Так начался французский этап дворянского образования и воспитания, о котором столько было сказано обличительных и негодующих слов.
Действительно, если и Елизавета, и Шувалов, владея французским, одновременно свободно и хорошо говорили по-русски (у Шувалова, который общался со всеми тогдашними писателями и сам сочинял стихи, а значит, был одним из творцов отечественной литературной речи, русский язык был 'с красивой обделкой в тонкостях и тонах'), то их подражатели, особенно в следующем поколении, нередко оставляли родной язык в небрежении, не только говорили, но и думали по-французски и потому поневоле усваивали и элементы чужого этического, правового, религиозного сознания, неразрывно связанные с языком. Л. П. Ростопчина, внучка известной 'русской католички', поэтессы графини Е. П. Ростопчиной, замечала: 'Бабушка моя безукоризненно говорила по-французски… но русскому их не сочли нужным выучить, и вот на этой-то почве полнейшего и постыдного незнания отечественной истории, религии и языка и зиждется причина ее перехода в католичество'.
И все же увлечение французским принесло большую пользу. В русском языке пока почти отсутствовала литература; далеко не сформировался востребованный новым временем словарь: не было не только научных, технических, отвлеченных терминов, но и многих бытовых выражений и слов, относившихся к новой реальности — одежде, досугу, флирту и т. п. Во французском языке все это было.
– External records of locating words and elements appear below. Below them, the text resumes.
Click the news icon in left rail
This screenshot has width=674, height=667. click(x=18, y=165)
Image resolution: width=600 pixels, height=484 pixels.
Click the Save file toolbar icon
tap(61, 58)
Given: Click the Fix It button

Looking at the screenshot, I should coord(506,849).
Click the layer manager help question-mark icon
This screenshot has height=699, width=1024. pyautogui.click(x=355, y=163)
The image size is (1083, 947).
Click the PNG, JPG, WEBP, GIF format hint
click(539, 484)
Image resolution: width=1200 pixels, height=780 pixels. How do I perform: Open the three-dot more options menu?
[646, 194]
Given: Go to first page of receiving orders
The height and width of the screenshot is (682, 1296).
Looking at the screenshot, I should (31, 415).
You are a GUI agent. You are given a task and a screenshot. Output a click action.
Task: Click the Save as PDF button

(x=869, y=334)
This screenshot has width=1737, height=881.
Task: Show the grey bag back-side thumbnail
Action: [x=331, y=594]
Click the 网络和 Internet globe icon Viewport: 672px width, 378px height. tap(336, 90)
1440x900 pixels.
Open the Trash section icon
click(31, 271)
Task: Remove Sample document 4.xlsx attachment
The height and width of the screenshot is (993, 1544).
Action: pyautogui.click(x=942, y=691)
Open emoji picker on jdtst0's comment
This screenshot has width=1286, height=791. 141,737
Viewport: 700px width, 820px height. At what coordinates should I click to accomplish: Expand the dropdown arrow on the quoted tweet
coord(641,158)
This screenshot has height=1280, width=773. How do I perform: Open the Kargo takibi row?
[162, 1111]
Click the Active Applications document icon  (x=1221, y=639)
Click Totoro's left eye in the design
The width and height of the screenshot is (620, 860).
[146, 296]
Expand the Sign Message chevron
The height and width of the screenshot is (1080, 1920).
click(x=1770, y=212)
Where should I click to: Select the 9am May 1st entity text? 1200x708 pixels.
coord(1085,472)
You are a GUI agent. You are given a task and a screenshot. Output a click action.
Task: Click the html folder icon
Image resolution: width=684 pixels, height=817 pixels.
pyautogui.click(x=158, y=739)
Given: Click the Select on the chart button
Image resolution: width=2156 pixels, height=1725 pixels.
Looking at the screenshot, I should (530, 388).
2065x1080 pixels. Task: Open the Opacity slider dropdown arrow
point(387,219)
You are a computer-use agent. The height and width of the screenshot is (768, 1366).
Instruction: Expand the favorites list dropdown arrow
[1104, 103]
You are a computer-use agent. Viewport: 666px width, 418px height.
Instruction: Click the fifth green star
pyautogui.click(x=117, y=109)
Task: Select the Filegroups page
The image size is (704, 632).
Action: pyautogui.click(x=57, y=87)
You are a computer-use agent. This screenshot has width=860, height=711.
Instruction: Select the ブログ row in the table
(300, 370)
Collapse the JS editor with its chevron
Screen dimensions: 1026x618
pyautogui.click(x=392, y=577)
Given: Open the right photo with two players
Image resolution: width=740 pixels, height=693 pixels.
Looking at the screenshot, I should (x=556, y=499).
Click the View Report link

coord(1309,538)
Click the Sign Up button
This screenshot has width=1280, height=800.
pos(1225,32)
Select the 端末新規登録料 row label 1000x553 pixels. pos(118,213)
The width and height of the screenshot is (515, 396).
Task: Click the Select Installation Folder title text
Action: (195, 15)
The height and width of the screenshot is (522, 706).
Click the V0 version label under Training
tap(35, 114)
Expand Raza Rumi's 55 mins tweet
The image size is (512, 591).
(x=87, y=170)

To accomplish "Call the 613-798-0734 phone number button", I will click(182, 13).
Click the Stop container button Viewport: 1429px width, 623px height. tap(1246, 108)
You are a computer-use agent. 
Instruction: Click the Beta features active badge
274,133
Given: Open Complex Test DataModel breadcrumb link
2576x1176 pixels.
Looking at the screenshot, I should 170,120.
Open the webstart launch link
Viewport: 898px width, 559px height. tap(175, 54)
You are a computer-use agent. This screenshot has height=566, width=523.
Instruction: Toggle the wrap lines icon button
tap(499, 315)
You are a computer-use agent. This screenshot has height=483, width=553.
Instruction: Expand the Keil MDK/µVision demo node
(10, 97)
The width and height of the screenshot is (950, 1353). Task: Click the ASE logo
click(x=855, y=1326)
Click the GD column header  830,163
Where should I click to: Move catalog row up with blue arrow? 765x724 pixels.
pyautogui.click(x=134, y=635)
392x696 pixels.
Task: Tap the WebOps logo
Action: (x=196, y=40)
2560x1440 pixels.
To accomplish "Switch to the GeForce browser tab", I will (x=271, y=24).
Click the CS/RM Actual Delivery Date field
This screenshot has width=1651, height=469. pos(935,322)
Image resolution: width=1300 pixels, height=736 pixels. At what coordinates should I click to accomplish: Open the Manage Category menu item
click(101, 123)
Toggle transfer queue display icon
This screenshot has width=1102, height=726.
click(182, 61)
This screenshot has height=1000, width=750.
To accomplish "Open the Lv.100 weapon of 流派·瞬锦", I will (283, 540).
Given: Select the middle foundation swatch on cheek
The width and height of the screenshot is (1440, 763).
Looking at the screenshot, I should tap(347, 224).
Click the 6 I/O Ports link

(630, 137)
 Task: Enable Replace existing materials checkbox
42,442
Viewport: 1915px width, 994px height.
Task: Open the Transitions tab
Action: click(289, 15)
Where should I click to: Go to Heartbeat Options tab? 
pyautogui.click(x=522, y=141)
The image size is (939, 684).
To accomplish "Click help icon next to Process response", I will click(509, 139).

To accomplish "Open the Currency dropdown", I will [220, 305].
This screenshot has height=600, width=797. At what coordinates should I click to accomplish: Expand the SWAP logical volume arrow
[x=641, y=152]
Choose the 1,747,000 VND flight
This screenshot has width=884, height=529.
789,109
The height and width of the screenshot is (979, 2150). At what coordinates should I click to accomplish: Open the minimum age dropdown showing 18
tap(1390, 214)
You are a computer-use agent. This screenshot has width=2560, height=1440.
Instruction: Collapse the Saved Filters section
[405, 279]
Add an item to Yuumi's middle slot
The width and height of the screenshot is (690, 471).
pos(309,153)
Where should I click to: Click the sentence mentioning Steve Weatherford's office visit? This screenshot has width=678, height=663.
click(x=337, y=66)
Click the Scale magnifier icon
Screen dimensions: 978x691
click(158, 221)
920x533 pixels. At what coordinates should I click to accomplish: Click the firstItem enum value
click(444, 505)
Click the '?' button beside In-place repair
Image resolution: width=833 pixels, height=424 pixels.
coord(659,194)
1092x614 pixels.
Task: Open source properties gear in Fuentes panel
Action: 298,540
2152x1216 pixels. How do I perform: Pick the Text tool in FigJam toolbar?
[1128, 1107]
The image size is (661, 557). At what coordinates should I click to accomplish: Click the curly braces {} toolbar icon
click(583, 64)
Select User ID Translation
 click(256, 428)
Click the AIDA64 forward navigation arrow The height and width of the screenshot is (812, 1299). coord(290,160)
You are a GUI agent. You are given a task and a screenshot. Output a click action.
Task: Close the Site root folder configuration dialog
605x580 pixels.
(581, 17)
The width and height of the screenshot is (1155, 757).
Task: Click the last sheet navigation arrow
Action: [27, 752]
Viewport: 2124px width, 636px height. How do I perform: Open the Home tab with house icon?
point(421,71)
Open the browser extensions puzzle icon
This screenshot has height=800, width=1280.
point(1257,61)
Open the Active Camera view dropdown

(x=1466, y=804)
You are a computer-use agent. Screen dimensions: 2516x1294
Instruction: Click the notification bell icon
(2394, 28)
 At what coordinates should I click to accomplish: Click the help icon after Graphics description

Здесь имелась огромная первоклассная литература.
На французский, как язык международного общения, были переведены все мировые классики, все достойное в науке, вся античная литература и история — в общем все. Французский язык был полностью сформирован, гибок, подвижен, легок и изящен по форме; он изобиловал устоявшимися оборотами, поговорками, цитатами, остротами и каламбурами, черпать которые можно было бездумно и без конца (русскому языку еще только предстояло стать таким), и позволял без труда общаться на любые темы.